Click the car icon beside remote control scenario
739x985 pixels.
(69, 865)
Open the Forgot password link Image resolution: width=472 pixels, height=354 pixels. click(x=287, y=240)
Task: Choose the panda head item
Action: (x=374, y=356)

ABOUT THIS TASK: Retype the entire listing exactly.

TASK ANSWER:
Click the car icon beside remote control scenario
739x985 pixels.
(69, 865)
Open the Forgot password link Image resolution: width=472 pixels, height=354 pixels. click(x=287, y=240)
Task: Choose the panda head item
Action: (x=374, y=356)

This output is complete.